> **Selected passage**
───

It could soon get more expensive to take transit to the Edmonton International Airport.

A report going to city council's community and public services committee next week raises the possibility of hiking fares and reducing service on Edmonton Transit route 747.

The route has operated from Century Park to the airport since April 2012, and was subsidized to the tune of $500,000 annually by the Edmonton Regional Airports Authority. That subsidy expired on April 30, 2017.

ETS has continued to offer the same service while the city looked for ways to increase revenue to pay for it.

Fares only pay for part of the service

The report said it will cost about $1.9 million to operate the service in 2018.

Fare revenues are expected to bring in only about $700,000, leaving a $1.2-million shortfall the city would have to cover.

The report said the city could look at increasing fares to ride route 747. Cash fares could go from $5 to $7.50, while a monthly pass could increase from $100 to $120.

The report said fare increases are usually followed by a decline in ridership, and predicted that ridership could fall by up to 11 per cent.

The increased fare, even with fewer people on the buses, would bring in an additional $160,000 each year, the report said.

The report noted that said fares for route 747 are significantly lower than those at other major airports serviced by public transit.

Fewer buses also a possibility

City council could also consider saving money by reducing the frequency of buses on route 747.

The service runs about 20 hours a day, starting from Century Park at 4:10 a.m. and ending at the airport at 12:18 a.m.

The report said service could be cut back to once an hour, even during peak hours, with the last bus running at 10 p.m.

Adam Plotnikov, who rides route 747 about twice a week, said he doesn't want to see service reduced.

"I don't want to pay more, but if it's a matter of having the service or, say, cutting the service, I'd rather pay more."

Plocnikoz said even if fares go up, the bus would still be the most economical way to get to the airport.

"It costs double the amount of money to take a shuttle, and obviously a lot more money to take a cab," he said.  "So it may not be that bad a thing to raise the rates to keep the service."

The city committee will debate the report at its meeting on Monday.

───

> **Supplied information**
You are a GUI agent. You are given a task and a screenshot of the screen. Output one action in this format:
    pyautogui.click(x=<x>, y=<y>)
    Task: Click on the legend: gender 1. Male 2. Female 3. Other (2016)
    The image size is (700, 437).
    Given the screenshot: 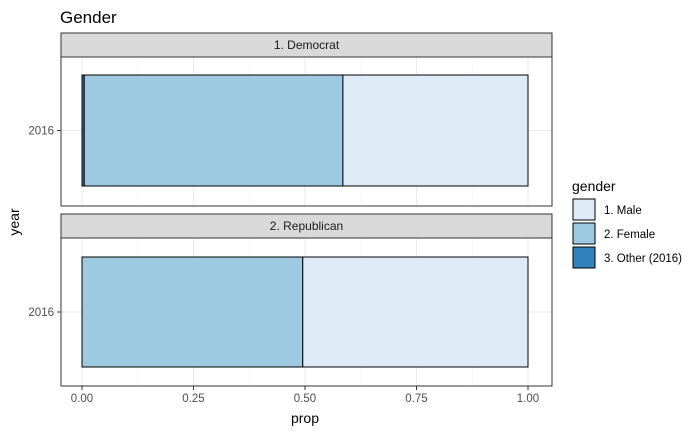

───

> **Your tasks**
A) Can you rewrite the paragraph of the airport transit article that begins "The route has operated from Century Park" as a short list that keeps its main facts?
B) Could you set down the part of the airport transit article that begins at the words "City council could" and ends after the words "at 12:18 a.m.", keeping it word for word?
The listing has no connection to the airport transit article.

> **Responses in order**
A)
- Route 747 has run from Century Park to the airport since April 2012.
- The Edmonton Regional Airports Authority subsidized it with $500,000 a year.
- That subsidy expired on April 30, 2017.

B)
City council could also consider saving money by reducing the frequency of buses on route 747.

The service runs about 20 hours a day, starting from Century Park at 4:10 a.m. and ending at the airport at 12:18 a.m.